Rental inspectors, not tax inspectors: affordable housing

Published on April 30, 2026 | Translated from Spanish

The housing crisis in Spain has a focus problem. While the Tax Agency deploys legions of inspectors to squeeze every euro out of families, the rental market lacks effective supervision. More housing inspectors would mean price control, detection of illegal tourist apartments, and a guarantee of decent conditions. Less tax pressure and more control of the housing stock: that is the recipe for citizens to find a home without the tax office emptying their pockets.

Two housing inspectors review an illegal tourist apartment, while a family searches for affordable housing without tax pressure.
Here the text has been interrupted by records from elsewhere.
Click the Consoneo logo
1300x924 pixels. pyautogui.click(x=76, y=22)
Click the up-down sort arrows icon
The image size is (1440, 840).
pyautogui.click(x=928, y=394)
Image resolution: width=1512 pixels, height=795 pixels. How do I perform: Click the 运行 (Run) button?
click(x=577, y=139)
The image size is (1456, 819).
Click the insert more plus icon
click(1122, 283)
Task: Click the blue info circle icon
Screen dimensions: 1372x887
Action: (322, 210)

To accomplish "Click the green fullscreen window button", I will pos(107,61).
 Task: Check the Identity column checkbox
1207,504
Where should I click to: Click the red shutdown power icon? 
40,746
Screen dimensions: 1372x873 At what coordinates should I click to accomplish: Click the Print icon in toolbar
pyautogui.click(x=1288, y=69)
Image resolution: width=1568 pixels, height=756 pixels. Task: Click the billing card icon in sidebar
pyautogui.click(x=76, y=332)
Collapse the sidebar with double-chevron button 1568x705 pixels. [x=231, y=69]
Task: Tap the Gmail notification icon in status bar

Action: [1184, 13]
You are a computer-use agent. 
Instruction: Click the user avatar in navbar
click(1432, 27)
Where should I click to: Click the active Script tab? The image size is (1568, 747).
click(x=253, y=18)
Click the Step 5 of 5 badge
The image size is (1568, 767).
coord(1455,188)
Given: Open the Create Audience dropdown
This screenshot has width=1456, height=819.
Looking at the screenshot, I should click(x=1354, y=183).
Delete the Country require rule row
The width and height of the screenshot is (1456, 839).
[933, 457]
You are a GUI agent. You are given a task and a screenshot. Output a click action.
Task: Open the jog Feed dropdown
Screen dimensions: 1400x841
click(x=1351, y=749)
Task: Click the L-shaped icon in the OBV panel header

Technology to monitor rentals, not to scrutinize income 🏠

A modern inspection system can rely on digital tools such as cross-referencing cadastral data with short-term rental platforms, IoT sensors to detect actual occupancy, and artificial intelligence algorithms to identify fraud in contracts. These technologies, already used in cities like Barcelona, allow a small team of inspectors to supervise thousands of properties. The cost is minimal compared to the social benefit: freeing up vacant housing and stabilizing prices. The Tax Agency, on the other hand, spends millions chasing freelancers with outdated systems.

The Tax Agency: the only inspector who sees an apartment and thinks about taxes 😅

A tax inspector enters an apartment and the first thing they calculate is how much the tenant owes in income tax. A housing inspector, on the other hand, checks if the boiler works and if the landlord isn't renting out a closet for 800 euros. Meanwhile, the average citizen dreams of paying rent without having to sell a kidney. But of course, it's easier to chase the low-income earner than to regulate vulture funds. At the rate we're going, soon the Tax Agency will inspect even the air we breathe.